GIVEN PROBLEM: In the listing below, reproduce unchanged every line from the line with "Given: Select the TERMINAL panel tab" up to and including the line with "Looking at the screenshot, I should (x=360, y=306).".

(Dataset records)
— begin —

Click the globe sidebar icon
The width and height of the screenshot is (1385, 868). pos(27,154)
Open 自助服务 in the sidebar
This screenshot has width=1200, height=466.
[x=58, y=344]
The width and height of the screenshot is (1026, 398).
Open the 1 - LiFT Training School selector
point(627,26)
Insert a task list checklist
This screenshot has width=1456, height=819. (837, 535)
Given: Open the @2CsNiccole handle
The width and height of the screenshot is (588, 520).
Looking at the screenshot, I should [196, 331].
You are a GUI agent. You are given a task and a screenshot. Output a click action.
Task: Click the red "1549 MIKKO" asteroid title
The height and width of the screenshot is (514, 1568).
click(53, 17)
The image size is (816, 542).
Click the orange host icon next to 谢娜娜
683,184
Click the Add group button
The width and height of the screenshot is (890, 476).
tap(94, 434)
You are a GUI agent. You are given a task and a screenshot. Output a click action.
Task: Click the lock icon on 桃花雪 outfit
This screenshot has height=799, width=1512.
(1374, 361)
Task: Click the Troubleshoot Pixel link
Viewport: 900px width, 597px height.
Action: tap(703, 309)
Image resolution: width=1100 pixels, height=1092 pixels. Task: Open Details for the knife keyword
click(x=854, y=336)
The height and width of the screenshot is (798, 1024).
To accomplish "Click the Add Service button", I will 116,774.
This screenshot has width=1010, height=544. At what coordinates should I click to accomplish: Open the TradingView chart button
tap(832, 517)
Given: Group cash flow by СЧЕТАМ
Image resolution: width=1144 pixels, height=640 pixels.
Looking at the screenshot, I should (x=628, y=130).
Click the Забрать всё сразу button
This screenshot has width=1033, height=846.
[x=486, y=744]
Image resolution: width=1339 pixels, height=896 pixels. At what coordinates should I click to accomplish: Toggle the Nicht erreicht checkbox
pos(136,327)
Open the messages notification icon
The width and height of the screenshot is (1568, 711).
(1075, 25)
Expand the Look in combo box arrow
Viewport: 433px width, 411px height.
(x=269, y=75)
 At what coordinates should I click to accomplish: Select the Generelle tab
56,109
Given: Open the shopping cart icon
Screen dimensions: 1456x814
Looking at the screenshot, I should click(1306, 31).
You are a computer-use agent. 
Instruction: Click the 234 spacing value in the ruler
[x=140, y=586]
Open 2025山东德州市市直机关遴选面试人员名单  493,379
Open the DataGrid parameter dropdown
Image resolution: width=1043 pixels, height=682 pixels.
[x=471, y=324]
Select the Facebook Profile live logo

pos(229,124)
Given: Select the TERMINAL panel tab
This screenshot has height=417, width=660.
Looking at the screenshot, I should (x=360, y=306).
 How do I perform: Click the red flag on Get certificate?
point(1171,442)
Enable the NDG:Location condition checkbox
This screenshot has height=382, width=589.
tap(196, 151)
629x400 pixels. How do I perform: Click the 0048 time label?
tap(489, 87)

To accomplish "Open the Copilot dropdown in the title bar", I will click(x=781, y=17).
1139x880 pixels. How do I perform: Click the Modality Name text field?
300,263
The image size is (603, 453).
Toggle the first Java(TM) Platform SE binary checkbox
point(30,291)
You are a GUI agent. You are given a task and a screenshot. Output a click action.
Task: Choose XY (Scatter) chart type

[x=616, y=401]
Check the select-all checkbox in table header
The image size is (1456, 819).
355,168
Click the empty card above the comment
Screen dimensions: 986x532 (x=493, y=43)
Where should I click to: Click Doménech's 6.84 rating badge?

— end —

SOLUTION FOR THIS EXERCISE:
Given: Select the TERMINAL panel tab
This screenshot has height=417, width=660.
Looking at the screenshot, I should (x=360, y=306).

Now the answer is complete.